While some people refer to the last 11 months as the ‘Big Pause,’ it has been anything but that for real estate broker and business owner Mike Smith. He said, “I’ve been busy for the last 15 years, but never anything like this. The only word I have for this housing market is ‘crazy.’”
Smith owns Minneapolis-based Anderson Realty that also serves St. Paul. He said, “I thought 2020 was going to be a humungous year in the Twin Cities housing market before COVID-19 hit: people are leaving the coasts because of wildfires and hurricanes. This is a great place to live, and our population is growing by about 4,000 people every year.”
“They come to the Twin Cities and don’t think twice about spending $300,000 for a nice bungalow. In Boston, San Diego, or Seattle, that same house would cost upwards of $800,000. I helped at least a dozen parties move to the Twin Cities from both coasts last year.”
People are looking at their houses differently
When the reality of the pandemic set in, some homeowners started re-evaluating their homes and the way they lived in them. Sometimes, they found that the open floor plan they had loved before just didn’t suit them anymore.
Smith said, “Let’s face it, people are stuck at home. Many people work at home, teach their kids at home, and entertain themselves at home. Plenty of people started to feel the walls closing in around them. Those who can afford it may opt to move to a larger home, or at least one with more doors that close.”
It all adds up to a time like no other, with factors not seen before driving people to buy and sell in a frenzy.
Fast-moving, seller’s market
That frenzy didn’t abate, not even during the very real and painful weeks following George Floyd’s murder. Smith said, “As business owners on Lake Street and University Avenue were preparing for the possibility of property damage, I was outside nailing plywood across my office windows. Tucked into my back pocket, my cell phone never stopped ringing. People wanted to schedule showings all over Minneapolis and St. Paul, even during the week of curfew. I couldn’t understand it. We had to press pause.”
Commercial real estate in challenging times
David Wellington is executive vice president of the local commercial real estate company Wellington Management, started by his father in 1984. They currently own and manage about 100 commercial properties across the metro area.
Wellington said, “There’s a company mandate that we won’t buy a property more than 45 minutes from our offices on Energy Park Drive in St. Paul. My dad and I want to be good stewards of the properties we own and manage. We aren’t ‘flippers’. Long-term ownership and management is core to our business model. It’s not just about acquisitions and development for us.”
The Wellington Management logo can be seen on top of a crane on Snelling just south of University Avenue right now. The project they’re building there is a 160-unit, middle-income apartment complex. Called “The Pitch,” it is directly across the street from Allianz Field Soccer Stadium.
Wellington said, “We see the middle income demographic as one that is underserved. For many people, market rate rents are too high to be affordable, but they make too much money to qualify for low income housing.”
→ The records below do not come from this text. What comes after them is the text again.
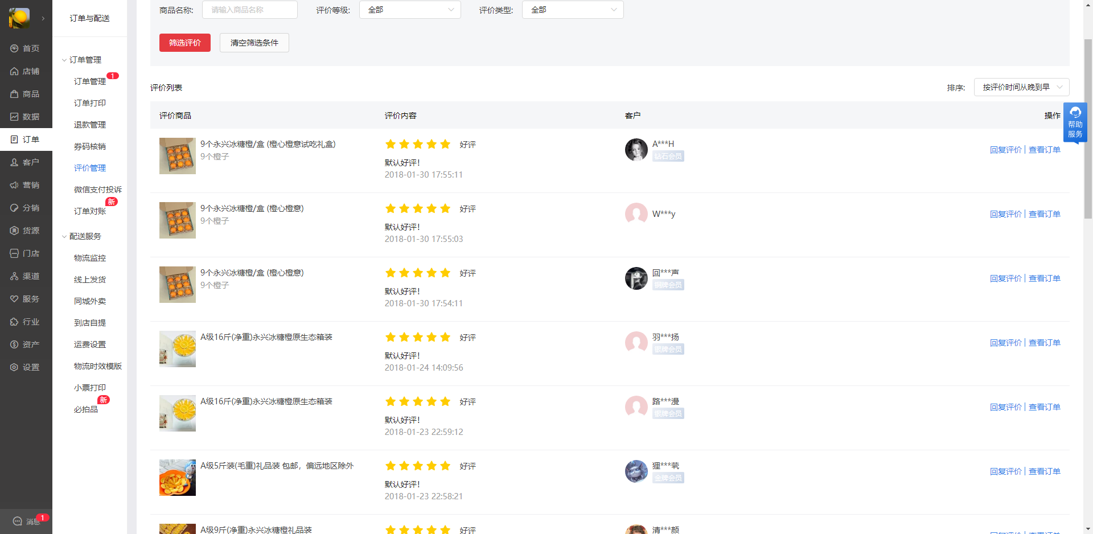Image resolution: width=1093 pixels, height=534 pixels.
Task: Click the red 筛选评价 filter button
Action: 185,43
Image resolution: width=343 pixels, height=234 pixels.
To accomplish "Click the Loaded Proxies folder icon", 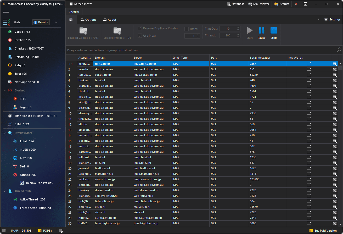I will point(117,31).
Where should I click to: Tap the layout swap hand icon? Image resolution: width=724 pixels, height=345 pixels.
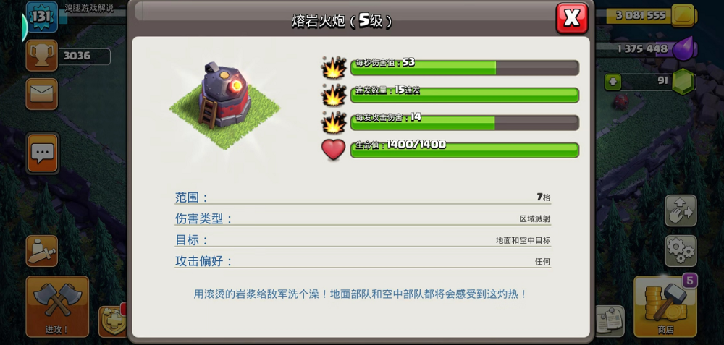tap(681, 210)
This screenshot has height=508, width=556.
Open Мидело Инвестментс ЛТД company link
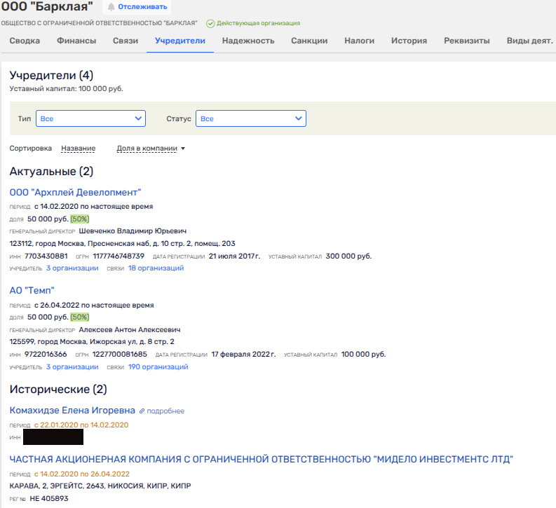262,459
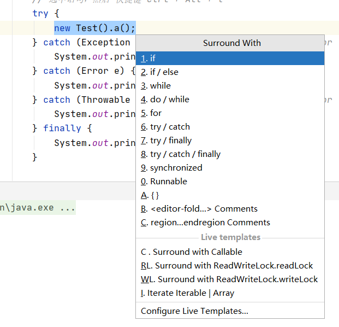Pick the 'while' surround option
339x327 pixels.
coord(160,85)
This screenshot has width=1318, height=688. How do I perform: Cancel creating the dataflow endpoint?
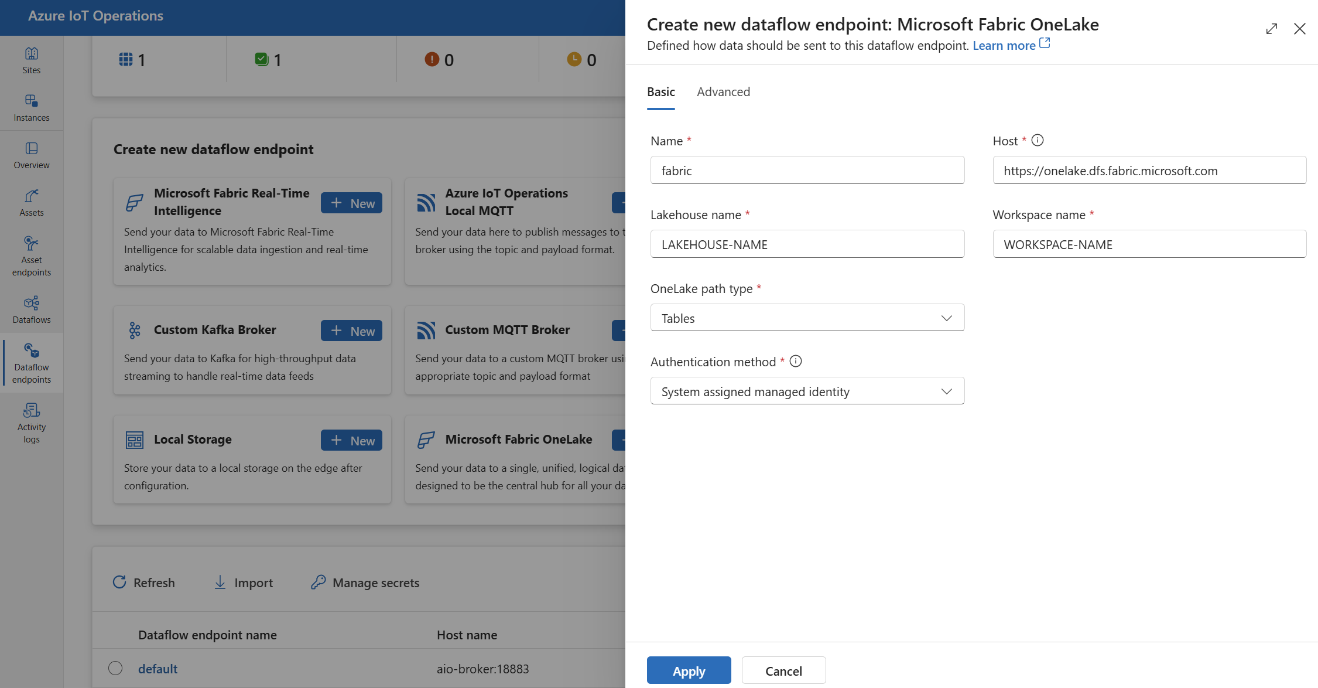click(783, 670)
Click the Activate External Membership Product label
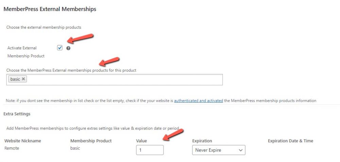 point(22,48)
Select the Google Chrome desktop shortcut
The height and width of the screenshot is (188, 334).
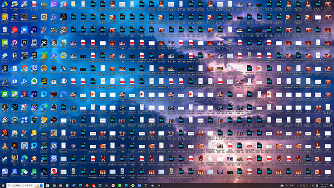click(x=25, y=69)
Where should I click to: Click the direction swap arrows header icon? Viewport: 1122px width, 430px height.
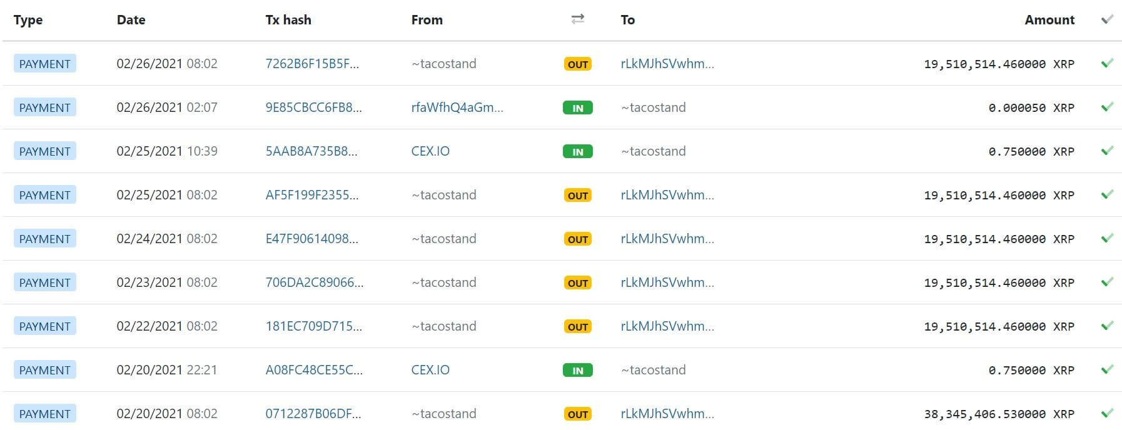point(578,19)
Studio, one, and two-bedroom apartments at “The Pitch” will start leasing in May or June, with occupancy available in September. Bremer Bank will be returning to that site, with a new bank on the first floor and the return of their drive-thru. Bremer Bank is also the project financier, and a longtime community partner with Wellington Management.
Wellington Management has 35 employees, and the pandemic has greatly affected their day-to-day work – like it has everywhere. Wellington said, “We’ve been communicating with about half of our 100 real estate tenants regularly. We’ve tried to be flexible, and where we can be, generous. There continues to be a mighty shake-out in the business world.”
“We’ve lost tenants, and we’re going to continue to lose tenants. Businesses are going to keep going under, but we are seeing reinvestment and new investment. Most importantly, we are seeing hope and a growing ingenuity in new partnerships.”
One example of an innovative partnership is Wellington Management’s new, mixed-use project on the northwest corner of University Avenue and Dale Street. Their community partner on that project is Neighborhood Development Center (NDC), whose offices will be on the main floor. NDC’s mission is to strengthen neighborhoods from within by fostering small business development.
In addition to its new headquarters, NDC will lease 7,000 square feet of first floor retail space to small business tenants, with an emphasis on serving minority entrepreneurs.
Currently under construction, the building will also offer 40 units of deeply affordable family housing. Included will be four long-term homeless units, with services provided by community partner Simpson Housing. The building will be jointly owned and managed by Wellington Management and NDC.
From crisis to optimism
The last year has brought financial and emotional challenges not many could have imagined, but Wellington feels like there’s an end in sight – at least as far as COVID-19 goes. He said, “As we worked with our tenants in the beginning, there was the big challenge of overcoming the fear of the unknown. That’s been converted into action steps we can legitimately take. With clearer communication from the new administration and growing vaccine availability, it feels like there’s a light drawing us through the tunnel. A lot of people are ready to get some of their normal life back.”